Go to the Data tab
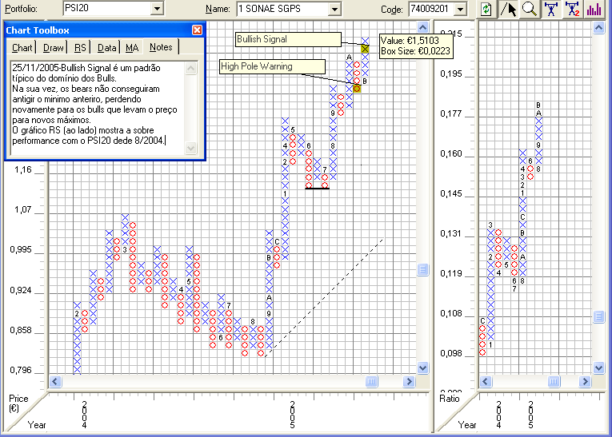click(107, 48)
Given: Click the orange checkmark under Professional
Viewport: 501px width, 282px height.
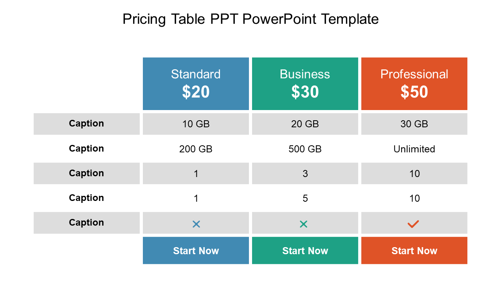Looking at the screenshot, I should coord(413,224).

▶ _YOUR TASK_: Leave the pictures out, and please copy only the lines from the one with "Given: Click the" through the end of the listing.

▶ _WRITTEN ANSWER_:
Given: Click the orange checkmark under Professional
Viewport: 501px width, 282px height.
Looking at the screenshot, I should coord(413,224).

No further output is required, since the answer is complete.